- Record set:
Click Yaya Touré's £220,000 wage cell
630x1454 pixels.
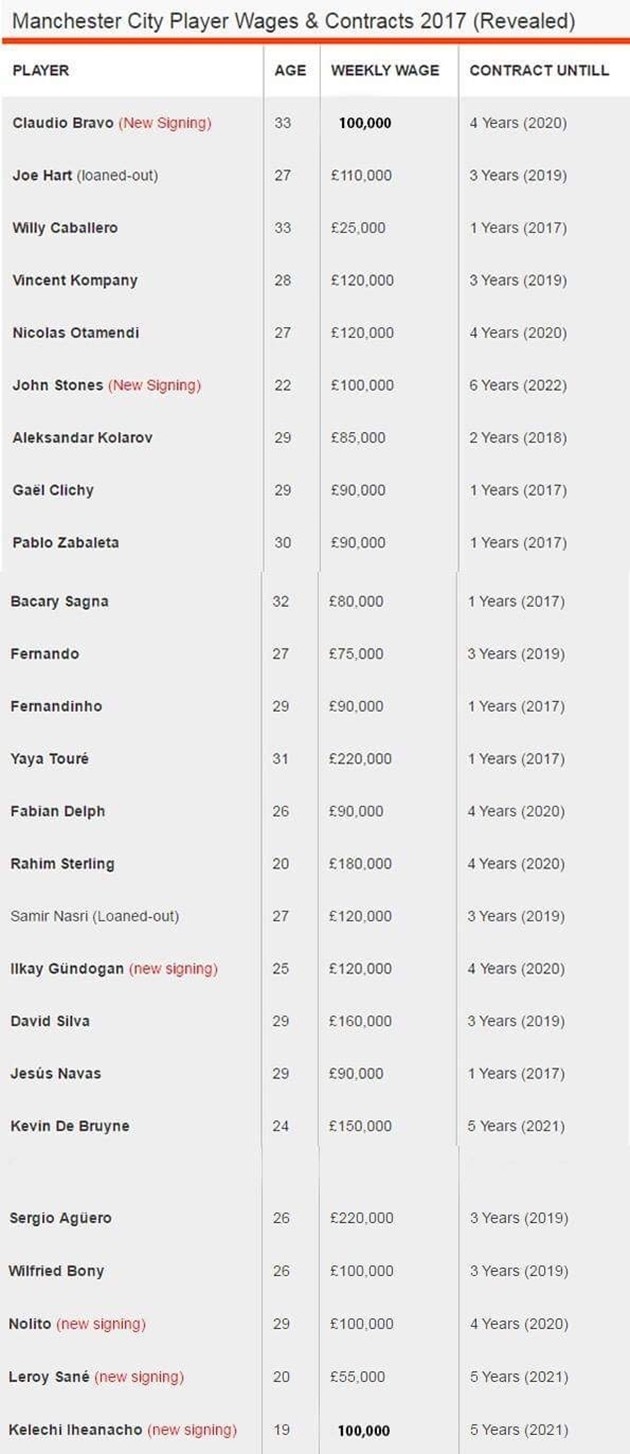click(360, 759)
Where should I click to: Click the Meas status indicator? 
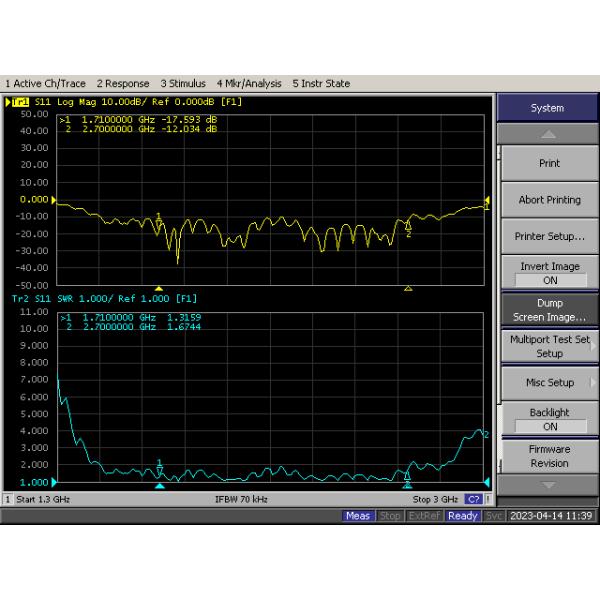358,516
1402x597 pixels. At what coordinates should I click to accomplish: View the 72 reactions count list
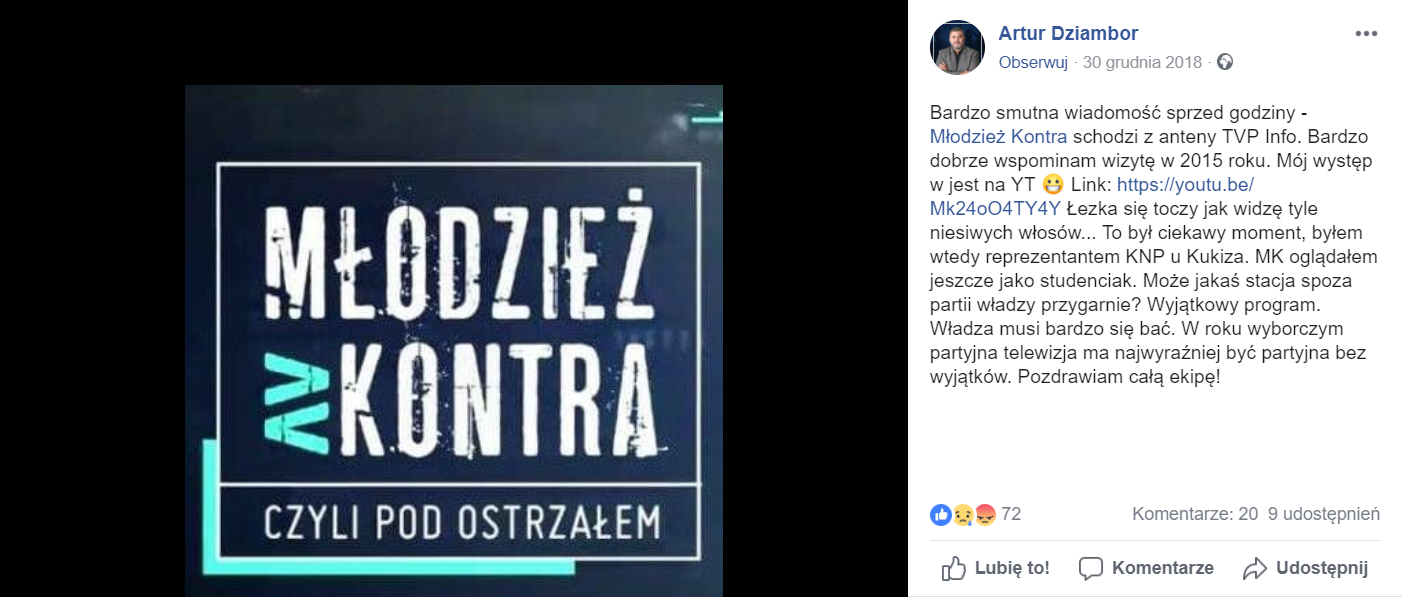tap(1011, 514)
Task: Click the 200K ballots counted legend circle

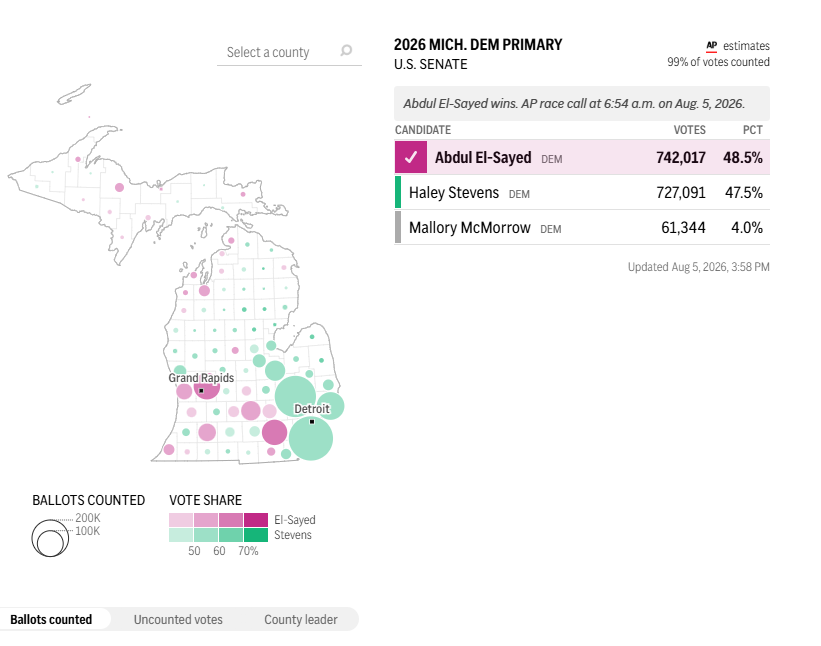Action: pyautogui.click(x=50, y=538)
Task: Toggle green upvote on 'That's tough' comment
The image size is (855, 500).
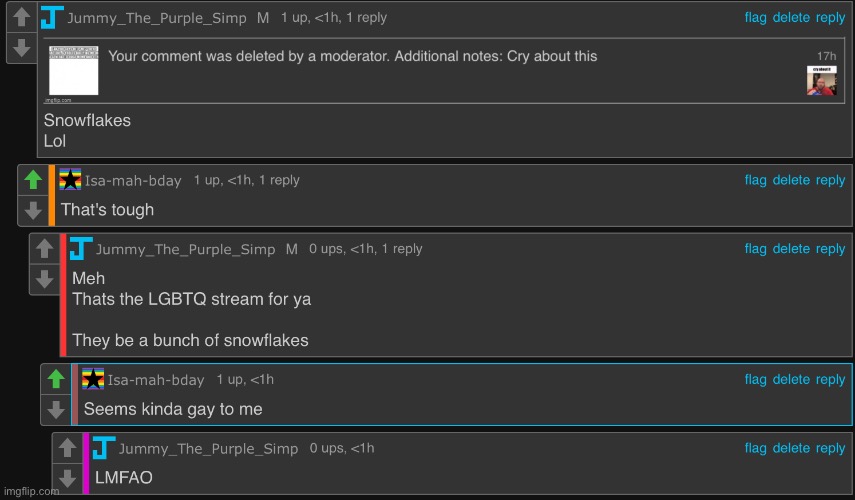Action: (33, 179)
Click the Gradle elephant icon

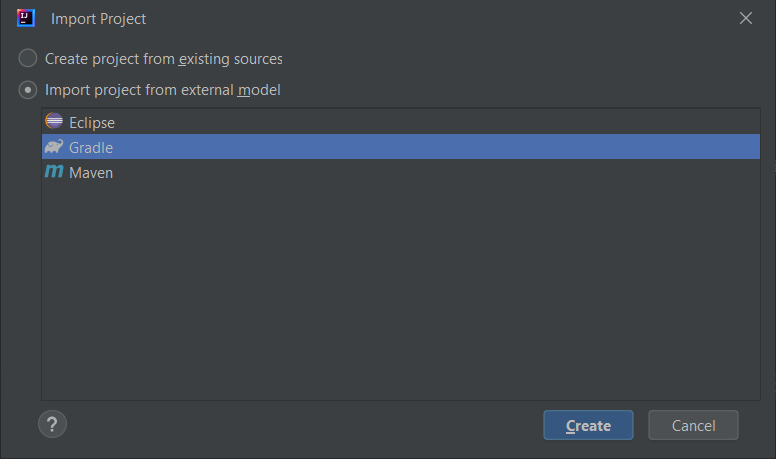(54, 147)
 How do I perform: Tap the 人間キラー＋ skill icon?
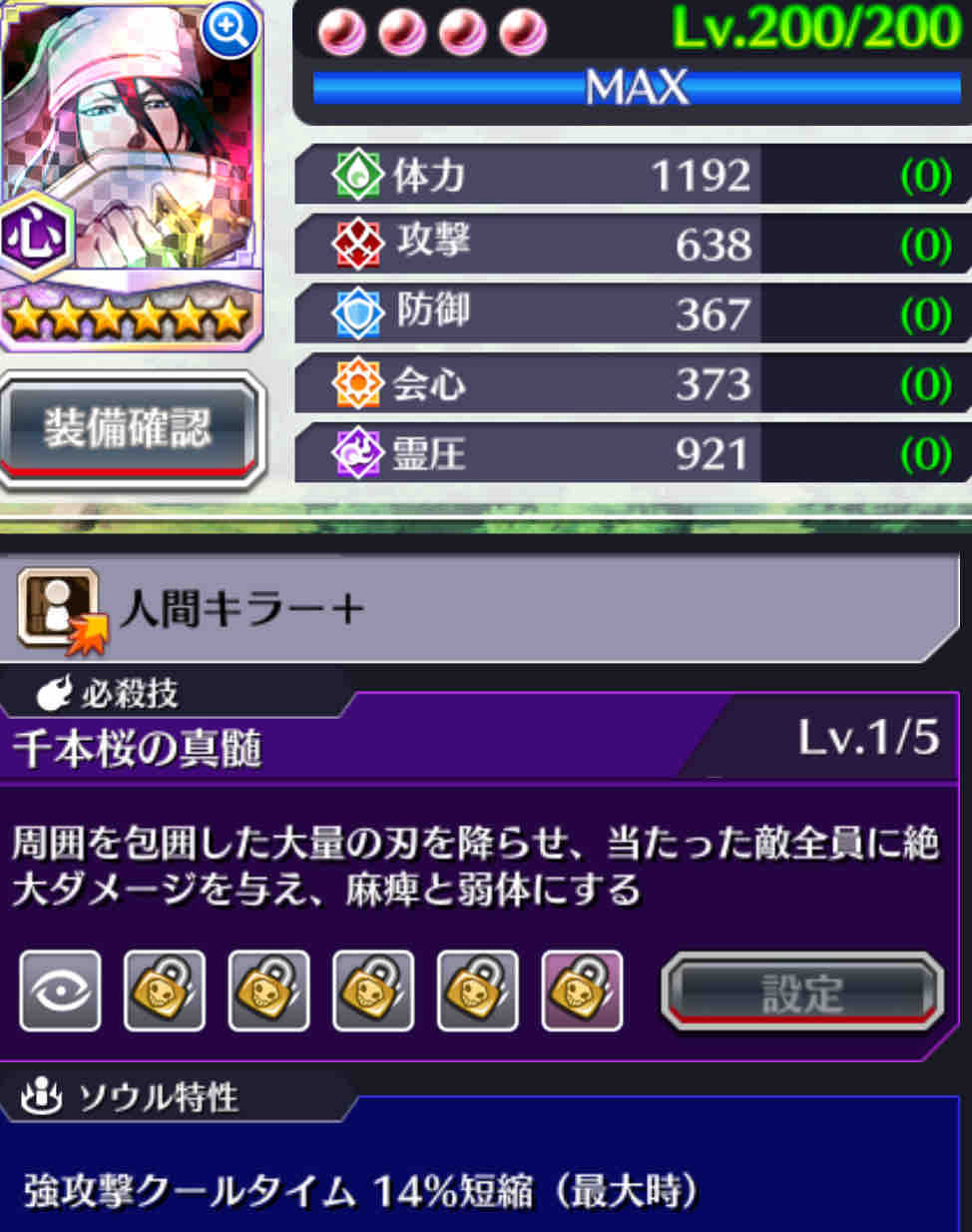click(60, 610)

- Work instruction:
Starting with the line that holds "Task: Toggle green", transcribe exactly each line through the last one of the material above, and nothing else. Do not include pictures.

- Solved problem:
Task: Toggle green upvote on 'That's tough' comment
The image size is (855, 500).
Action: (33, 179)
Click the Gradle elephant icon

(54, 147)
 How do I perform: Tap the 人間キラー＋ skill icon?
click(60, 610)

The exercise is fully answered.